[Stored data]
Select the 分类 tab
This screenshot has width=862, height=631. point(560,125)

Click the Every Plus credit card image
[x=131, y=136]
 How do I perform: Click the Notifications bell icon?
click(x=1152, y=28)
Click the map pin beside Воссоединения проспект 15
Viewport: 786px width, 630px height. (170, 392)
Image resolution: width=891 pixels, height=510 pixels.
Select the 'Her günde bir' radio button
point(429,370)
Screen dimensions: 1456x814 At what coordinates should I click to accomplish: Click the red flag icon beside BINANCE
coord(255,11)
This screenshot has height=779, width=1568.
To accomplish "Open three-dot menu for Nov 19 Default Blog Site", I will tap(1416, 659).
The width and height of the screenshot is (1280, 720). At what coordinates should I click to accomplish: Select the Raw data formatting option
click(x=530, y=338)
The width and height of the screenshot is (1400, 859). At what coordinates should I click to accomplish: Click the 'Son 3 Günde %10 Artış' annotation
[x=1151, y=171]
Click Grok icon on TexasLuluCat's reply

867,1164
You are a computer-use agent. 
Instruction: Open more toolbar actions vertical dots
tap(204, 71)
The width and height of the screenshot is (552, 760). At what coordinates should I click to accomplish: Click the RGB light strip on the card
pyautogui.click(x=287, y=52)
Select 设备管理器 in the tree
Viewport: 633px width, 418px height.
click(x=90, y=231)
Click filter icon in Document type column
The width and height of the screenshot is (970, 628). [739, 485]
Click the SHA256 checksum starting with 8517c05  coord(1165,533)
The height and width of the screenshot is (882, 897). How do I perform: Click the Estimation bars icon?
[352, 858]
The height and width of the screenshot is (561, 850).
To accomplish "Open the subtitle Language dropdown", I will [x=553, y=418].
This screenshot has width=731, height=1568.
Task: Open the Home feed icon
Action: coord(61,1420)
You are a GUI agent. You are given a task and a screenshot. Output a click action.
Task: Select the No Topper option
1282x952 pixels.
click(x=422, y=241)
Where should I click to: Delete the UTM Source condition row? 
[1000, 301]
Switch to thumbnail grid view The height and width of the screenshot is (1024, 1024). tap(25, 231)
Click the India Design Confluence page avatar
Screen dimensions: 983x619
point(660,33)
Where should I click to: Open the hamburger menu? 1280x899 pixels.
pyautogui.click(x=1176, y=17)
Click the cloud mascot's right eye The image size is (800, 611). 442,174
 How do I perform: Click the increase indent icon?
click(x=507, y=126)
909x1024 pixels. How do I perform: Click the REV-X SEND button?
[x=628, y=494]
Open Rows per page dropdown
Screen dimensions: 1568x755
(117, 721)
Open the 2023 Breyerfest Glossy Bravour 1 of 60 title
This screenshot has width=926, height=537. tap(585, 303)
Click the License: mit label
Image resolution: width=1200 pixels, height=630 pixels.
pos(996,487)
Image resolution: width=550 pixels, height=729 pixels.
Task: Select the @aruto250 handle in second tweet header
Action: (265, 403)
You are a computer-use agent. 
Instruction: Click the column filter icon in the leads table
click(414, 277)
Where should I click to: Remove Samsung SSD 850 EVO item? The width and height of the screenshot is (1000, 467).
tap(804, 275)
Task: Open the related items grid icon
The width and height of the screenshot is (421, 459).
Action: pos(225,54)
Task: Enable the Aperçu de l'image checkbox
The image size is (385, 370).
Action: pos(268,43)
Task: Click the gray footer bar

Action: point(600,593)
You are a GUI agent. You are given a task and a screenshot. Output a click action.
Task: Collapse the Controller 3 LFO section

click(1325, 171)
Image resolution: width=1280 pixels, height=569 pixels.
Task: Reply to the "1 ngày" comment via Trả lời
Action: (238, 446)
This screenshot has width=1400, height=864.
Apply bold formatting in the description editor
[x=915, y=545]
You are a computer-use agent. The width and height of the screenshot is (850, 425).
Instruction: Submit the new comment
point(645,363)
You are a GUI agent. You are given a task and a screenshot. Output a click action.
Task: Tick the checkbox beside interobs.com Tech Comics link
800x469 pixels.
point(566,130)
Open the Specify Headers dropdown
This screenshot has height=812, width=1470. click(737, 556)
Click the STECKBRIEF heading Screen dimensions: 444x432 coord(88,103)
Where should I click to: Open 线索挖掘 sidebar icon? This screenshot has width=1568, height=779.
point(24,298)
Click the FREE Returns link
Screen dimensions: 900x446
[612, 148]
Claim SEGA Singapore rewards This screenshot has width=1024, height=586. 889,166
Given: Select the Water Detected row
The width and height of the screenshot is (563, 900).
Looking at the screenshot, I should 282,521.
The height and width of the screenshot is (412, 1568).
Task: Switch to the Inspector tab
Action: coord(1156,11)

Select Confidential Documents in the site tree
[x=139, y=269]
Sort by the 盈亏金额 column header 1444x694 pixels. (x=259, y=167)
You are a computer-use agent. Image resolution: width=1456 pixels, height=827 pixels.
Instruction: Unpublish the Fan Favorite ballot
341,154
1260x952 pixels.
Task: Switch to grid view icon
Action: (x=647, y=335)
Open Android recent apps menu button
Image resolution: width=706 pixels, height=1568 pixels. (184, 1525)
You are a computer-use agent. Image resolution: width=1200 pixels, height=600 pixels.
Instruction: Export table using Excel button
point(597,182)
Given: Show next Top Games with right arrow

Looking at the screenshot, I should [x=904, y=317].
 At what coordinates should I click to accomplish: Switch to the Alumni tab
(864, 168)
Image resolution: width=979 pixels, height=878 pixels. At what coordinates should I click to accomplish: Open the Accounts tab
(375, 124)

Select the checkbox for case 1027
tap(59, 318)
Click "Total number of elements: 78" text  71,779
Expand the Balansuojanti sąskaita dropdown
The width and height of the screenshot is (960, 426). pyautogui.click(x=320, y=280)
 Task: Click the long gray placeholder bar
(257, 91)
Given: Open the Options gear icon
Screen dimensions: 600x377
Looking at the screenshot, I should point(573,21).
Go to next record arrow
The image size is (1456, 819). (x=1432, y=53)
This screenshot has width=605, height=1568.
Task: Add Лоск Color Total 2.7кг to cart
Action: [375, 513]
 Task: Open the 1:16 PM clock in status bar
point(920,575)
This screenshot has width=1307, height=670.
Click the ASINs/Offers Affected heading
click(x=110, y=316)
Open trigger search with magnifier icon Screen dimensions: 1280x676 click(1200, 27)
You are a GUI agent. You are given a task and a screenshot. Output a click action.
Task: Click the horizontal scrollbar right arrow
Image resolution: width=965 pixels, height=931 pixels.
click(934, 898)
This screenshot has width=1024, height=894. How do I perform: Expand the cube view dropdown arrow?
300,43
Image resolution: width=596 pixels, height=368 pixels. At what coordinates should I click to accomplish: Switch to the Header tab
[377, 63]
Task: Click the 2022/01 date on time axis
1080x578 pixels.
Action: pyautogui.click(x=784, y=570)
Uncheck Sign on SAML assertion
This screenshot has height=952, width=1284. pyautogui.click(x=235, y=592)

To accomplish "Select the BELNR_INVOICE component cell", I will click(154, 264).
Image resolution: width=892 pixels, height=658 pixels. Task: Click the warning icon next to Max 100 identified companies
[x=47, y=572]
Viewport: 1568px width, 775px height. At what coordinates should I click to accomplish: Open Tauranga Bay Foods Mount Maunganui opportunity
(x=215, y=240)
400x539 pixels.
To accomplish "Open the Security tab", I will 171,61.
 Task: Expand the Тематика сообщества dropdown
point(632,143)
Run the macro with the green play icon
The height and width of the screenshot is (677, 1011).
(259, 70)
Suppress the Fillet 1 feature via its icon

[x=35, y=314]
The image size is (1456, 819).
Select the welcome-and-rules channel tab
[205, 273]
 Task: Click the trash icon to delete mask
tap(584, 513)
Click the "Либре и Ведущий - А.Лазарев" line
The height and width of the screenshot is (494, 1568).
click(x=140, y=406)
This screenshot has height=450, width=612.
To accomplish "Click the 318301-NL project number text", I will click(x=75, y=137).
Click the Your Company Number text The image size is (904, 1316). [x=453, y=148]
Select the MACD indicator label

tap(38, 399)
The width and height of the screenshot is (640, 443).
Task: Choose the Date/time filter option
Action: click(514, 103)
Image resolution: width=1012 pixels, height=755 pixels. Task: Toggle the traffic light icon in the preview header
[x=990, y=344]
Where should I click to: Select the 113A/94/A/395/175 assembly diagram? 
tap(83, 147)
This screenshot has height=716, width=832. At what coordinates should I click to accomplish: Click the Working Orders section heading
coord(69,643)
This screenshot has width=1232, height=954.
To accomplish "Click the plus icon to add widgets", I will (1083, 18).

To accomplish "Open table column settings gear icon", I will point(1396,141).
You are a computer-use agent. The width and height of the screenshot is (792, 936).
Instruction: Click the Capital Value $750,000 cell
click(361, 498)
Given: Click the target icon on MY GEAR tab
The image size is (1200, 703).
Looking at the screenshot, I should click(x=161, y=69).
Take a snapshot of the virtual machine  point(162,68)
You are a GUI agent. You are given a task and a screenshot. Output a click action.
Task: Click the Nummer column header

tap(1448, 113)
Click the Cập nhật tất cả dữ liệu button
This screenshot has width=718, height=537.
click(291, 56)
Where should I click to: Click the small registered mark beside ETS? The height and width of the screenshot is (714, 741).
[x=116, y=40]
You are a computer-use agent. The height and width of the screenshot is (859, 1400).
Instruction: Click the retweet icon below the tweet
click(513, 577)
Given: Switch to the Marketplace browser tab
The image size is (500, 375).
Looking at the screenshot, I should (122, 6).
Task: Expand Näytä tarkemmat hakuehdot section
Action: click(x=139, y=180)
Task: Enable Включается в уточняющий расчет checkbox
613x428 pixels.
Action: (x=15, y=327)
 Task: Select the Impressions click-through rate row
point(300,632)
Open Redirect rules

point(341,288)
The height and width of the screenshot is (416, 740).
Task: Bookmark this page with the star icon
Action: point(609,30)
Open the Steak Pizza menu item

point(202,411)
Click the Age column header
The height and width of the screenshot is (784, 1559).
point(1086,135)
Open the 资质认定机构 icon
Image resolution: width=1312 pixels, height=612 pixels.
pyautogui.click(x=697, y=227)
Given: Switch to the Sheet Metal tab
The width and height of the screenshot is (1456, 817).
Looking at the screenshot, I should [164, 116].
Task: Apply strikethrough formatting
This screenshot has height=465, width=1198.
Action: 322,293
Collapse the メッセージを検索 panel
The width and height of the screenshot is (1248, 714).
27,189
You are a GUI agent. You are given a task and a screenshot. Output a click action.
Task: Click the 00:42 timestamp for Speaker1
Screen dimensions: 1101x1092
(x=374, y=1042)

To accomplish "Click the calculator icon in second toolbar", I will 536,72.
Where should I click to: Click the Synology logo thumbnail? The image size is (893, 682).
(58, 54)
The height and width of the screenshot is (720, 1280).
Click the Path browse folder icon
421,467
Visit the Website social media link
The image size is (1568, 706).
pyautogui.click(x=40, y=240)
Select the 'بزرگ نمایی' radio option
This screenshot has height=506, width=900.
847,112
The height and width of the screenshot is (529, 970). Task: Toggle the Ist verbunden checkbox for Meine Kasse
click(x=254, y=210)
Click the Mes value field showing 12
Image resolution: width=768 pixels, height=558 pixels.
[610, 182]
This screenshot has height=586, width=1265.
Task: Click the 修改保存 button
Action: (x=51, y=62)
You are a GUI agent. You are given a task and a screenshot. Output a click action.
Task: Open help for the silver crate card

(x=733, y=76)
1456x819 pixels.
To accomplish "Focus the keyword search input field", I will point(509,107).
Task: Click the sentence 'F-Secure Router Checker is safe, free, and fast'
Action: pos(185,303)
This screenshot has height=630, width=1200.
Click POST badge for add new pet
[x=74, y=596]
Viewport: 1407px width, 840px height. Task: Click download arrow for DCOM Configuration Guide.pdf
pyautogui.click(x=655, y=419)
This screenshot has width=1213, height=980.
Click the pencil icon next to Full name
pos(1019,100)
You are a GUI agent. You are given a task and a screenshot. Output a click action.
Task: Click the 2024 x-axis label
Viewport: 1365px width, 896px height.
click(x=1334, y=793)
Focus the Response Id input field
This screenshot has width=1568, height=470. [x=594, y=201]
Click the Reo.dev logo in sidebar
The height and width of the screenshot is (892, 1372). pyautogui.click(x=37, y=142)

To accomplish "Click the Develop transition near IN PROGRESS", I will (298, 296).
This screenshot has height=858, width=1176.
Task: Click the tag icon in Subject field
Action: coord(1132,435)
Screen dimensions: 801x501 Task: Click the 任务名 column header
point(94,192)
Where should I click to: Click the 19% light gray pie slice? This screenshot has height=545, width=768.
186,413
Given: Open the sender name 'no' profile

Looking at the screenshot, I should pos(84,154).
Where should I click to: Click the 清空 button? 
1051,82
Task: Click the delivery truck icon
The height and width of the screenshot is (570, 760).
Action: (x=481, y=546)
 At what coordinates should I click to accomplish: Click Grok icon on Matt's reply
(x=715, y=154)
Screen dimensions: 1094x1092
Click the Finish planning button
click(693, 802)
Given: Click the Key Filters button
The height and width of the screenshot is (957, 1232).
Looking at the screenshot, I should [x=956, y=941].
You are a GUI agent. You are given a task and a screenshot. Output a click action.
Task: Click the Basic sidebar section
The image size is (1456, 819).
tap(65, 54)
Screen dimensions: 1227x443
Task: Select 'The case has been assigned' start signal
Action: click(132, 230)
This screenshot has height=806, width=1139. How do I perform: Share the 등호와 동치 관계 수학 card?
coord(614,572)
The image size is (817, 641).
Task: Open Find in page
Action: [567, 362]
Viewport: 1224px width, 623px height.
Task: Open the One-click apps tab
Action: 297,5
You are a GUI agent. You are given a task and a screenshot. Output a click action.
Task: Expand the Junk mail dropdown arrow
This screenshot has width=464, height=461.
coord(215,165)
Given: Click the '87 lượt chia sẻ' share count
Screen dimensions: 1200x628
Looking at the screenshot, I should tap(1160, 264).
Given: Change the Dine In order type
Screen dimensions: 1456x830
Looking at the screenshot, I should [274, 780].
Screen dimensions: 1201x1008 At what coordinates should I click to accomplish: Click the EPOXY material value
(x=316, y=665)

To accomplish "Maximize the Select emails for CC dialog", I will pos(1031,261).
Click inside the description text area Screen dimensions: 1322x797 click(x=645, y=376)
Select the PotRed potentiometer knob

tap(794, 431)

Goal of the exercise: Give the count, and only the count, of lines in these records that hold the string "Enable".

Problem solution: 2